Thermodynamic Studies and Hydride Transfer Reactions from a Rhodium Complex to BX3 Compounds

This study examines the use of transition-metal hydride complexes that can be generated by the heterolytic cleavage of H2 gas to form B−H bonds. Specifically, these studies are focused on providing a reliable and quantitative method for determining when hydride transfer from transition-metal hydrides to three-coordinate BX3 (X = OR, SPh, F, H; R = Ph, p-C6H4OMe, C6F5, t Bu, Si(Me)3) compounds will be favorable. This involves both experimental and theoretical determinations of hydride transfer abilities. Thermodynamic hydride donor abilities (ΔG°H− ) were determined for HRh(dmpe)2 and HRh(depe)2, where dmpe = 1,2-bis(dimethylphosphinoethane) and depe = 1,2-bis(diethylphosphinoethane), on a previously established scale in acetonitrile.

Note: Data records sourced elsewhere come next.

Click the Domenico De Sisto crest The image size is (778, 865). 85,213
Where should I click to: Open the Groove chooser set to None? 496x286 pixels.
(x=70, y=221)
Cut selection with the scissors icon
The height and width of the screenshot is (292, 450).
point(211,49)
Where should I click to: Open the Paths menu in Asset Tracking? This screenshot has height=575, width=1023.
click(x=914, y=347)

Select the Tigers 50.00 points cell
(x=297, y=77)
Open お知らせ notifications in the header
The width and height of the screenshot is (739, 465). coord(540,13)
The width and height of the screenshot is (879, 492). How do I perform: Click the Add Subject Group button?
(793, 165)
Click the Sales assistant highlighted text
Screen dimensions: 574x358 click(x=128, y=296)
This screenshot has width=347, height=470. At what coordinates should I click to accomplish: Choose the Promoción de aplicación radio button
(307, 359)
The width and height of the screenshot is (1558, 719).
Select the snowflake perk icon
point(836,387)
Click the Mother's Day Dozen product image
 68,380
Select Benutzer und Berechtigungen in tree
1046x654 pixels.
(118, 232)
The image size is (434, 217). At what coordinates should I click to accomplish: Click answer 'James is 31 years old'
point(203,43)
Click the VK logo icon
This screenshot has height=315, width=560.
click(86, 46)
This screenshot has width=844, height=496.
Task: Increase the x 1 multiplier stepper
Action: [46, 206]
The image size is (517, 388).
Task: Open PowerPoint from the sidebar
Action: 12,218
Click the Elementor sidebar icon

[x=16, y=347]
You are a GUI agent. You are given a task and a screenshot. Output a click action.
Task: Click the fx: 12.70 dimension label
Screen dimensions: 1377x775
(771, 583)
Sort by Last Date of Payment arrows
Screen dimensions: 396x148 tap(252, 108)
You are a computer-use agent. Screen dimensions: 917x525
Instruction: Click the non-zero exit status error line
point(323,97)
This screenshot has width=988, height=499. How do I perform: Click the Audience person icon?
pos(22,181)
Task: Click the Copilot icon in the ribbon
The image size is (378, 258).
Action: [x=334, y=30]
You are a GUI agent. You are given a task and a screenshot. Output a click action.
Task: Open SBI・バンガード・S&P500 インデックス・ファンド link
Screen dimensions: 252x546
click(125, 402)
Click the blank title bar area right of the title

This hydride donor ability was used to determine the hydride donor ability of [HBEt3]− on this scale. Isodesmic reactions between [HBEt3]− and selected BX3 compounds to form BEt3 and [HBX3]− were examined computationally to determine their relative hydride affinities. The use of these scales of hydride donor abilities and hydride affinities for transition-metal hydrides and BX3 compounds is illustrated with a few selected reactions relevant to the regeneration of ammonia borane. Our findings indicate that it is possible to form B−H bonds from B−X bonds, and the extent to which BX3 compounds are reduced by transition-metal hydride complexes forming species containing multiple B−H bonds depends on the heterolytic B−X bond energy. An example is the reduction of B(SPh)3 using HRh(dmpe)2 in the presence of triethylamine to form Et3N−BH3 in high yields.